Malaika Stewart, math content specialist at Shady Grove, has taught math at the middle-school level for 27 years. She admitted apprehension about getting a new coach, but “Jacque came in and helped us see some of the things in the curriculum that we didn’t even know were there. Now that we have been exposed to new things, the kids are really catching on.”

Stewart said math language routines are pivotal part of helping all students build academic language and confidence in math. “We have a high ESOL (English Speakers of Other Languages) population in our school, so those routines are valuable, not just for those students, but for all the students. When students get used to a process of how to attack problems, it helps them to gain confidence.”

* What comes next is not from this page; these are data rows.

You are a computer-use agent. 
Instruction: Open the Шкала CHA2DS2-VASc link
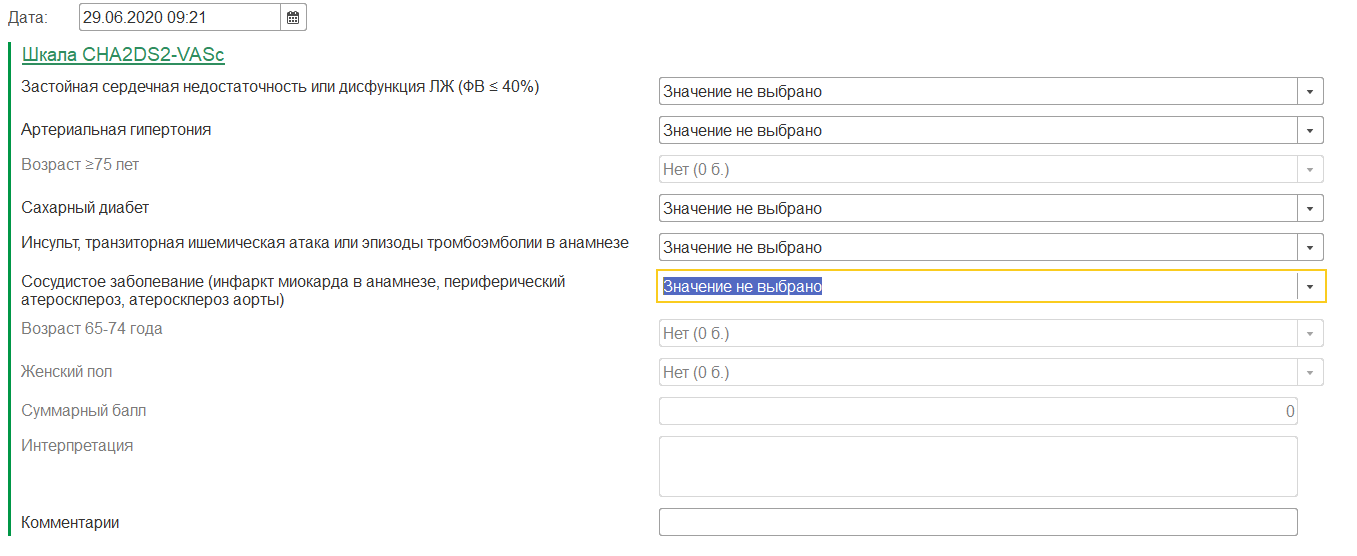pyautogui.click(x=123, y=56)
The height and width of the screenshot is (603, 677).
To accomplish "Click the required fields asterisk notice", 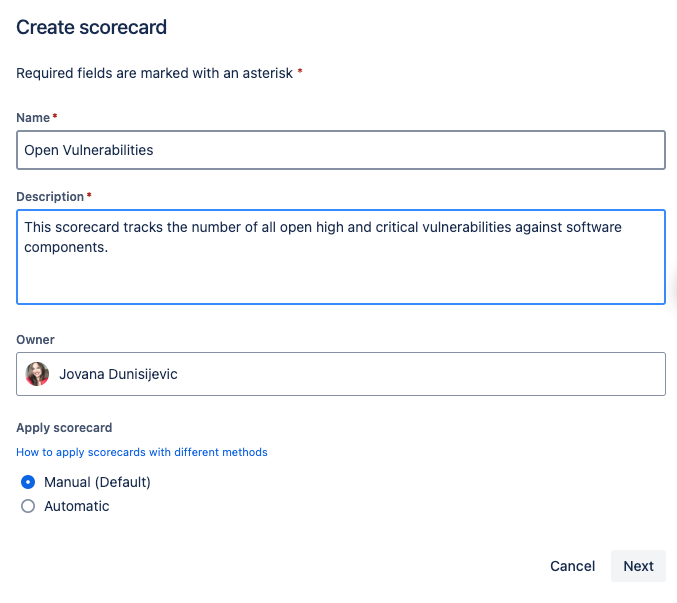I will click(x=159, y=73).
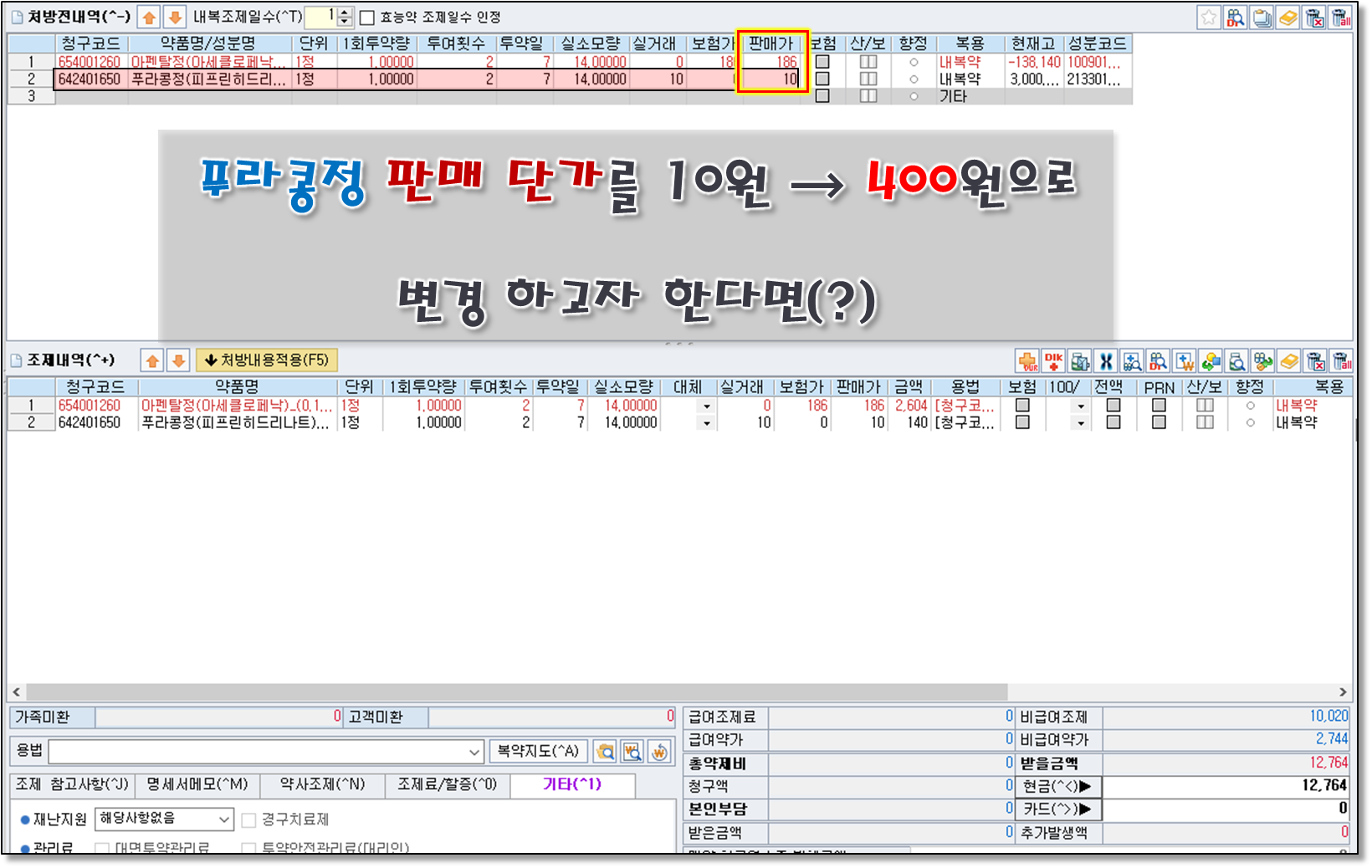Screen dimensions: 1372x868
Task: Open 대체 dropdown for 아펜탈정 row
Action: pyautogui.click(x=707, y=406)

Learning Forward shared a math language routine resource with webinar attendees who asked to know more. The white paper explains the framework included in Illustrative Mathematics that “helps teachers address the specialized academic language demands in math” (Zweirs et. al, 2017).

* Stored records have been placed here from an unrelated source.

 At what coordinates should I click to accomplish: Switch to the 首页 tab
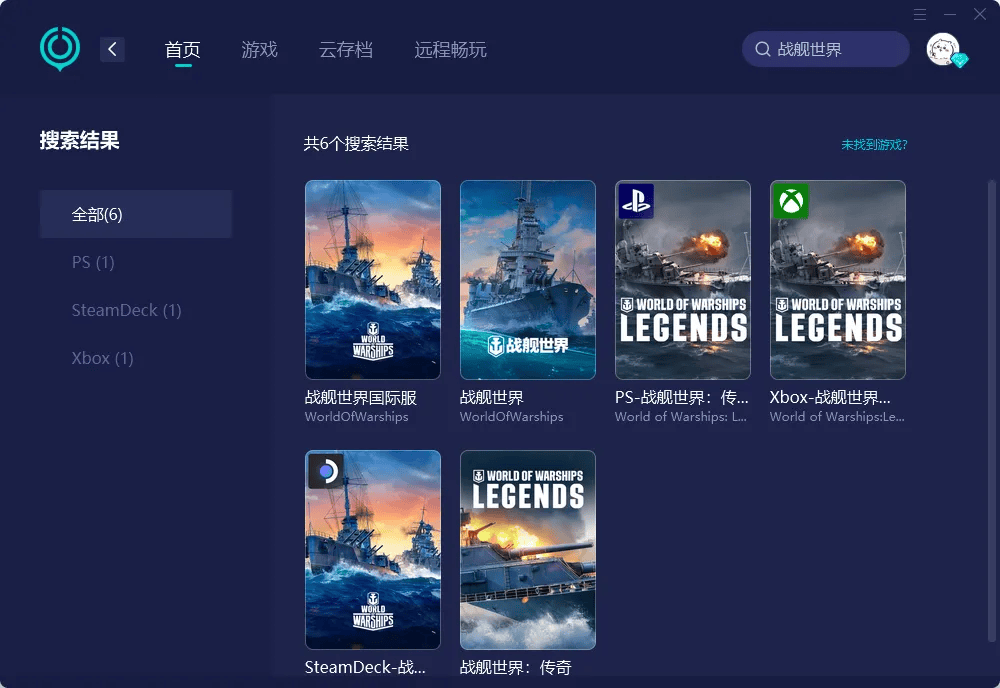183,49
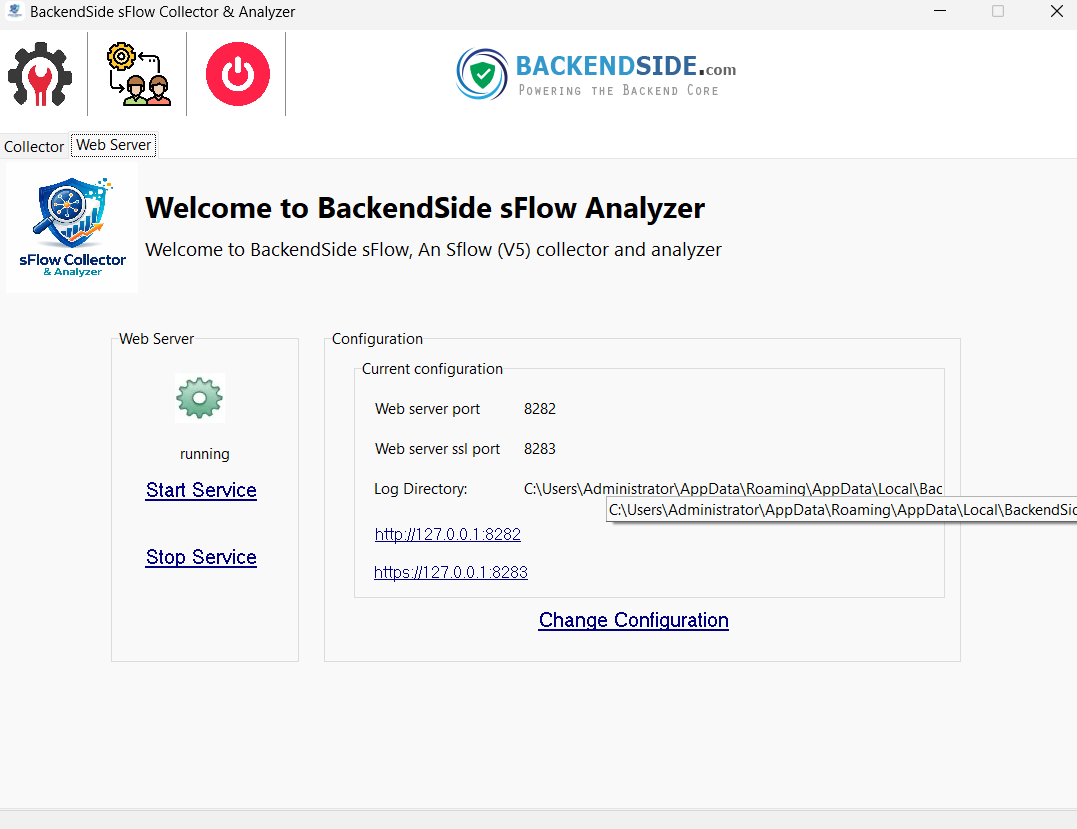1077x829 pixels.
Task: Click the sFlow Collector & Analyzer logo
Action: 72,229
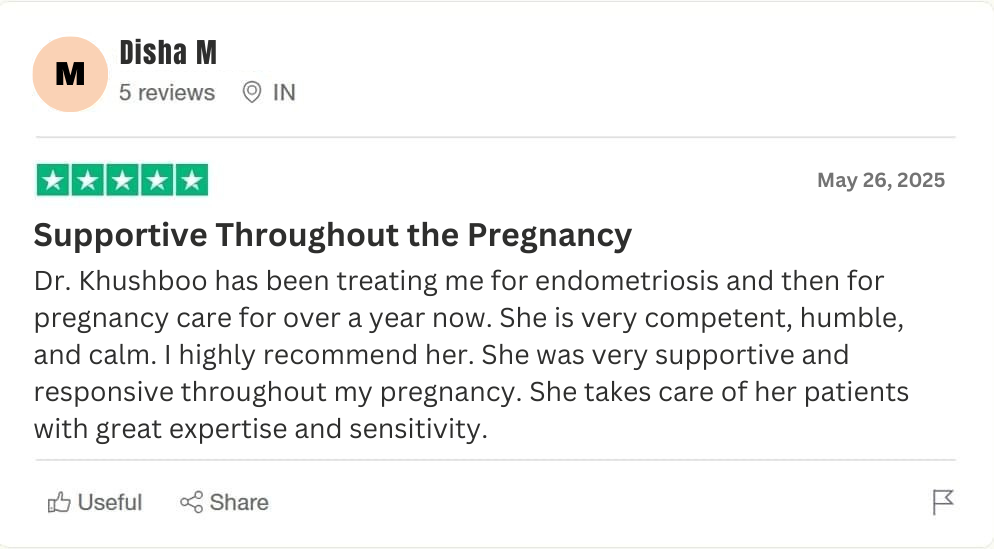994x549 pixels.
Task: Open reviewer avatar with letter M
Action: (x=69, y=73)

Mariott said from a coaching perspective, another significant professional learning shift was setting a PLC goal for schools in the network based on an instructional practice that teachers in the PLC wanted to embrace and work toward together. “Anytime I’m with a PLC planning for how student learning is going to happen, I bring them back to what their goal is as a group to grow.”

Measuring impact

Loznak said the district is conducting an implementation evaluation on the new curriculum-based professional learning initiative. The educators are using practical measures – quick, low-burden ways of collecting data as part of their day-to-day work – to study how their changes in instruction are impacting the “cooldowns” that are part of Illustrative Mathematics and designed to help students synthesize the day’s learning. At the same time, they are tracking district and school assessment data, and are in early stages of comparing data from schools with coaches to those without coaches.

To learn more about how the work in the CBPL Network is measured, read the recent article in The Learning Professional, “Practical measures tell us if change is making a difference,” by authors Michelle Bowman and Nick Morgan, which describes the practical measures in use by the CBPL district members to capture aspects of teaching and learning in 6th- to 8th-grade math and algebra.

“Helping teachers to understand what’s in the curriculum has helped the students to thrive in that environment, which is something that they weren’t used to at all,” Malaika Stewart said. “It didn’t happen overnight, but over time they (students) developed the skills. Now it’s just like second nature to them. When the kids are more confident, they’ll talk about it more, they’ll share more, and you’ll see their scores go up, and that’s exactly what’s happening.”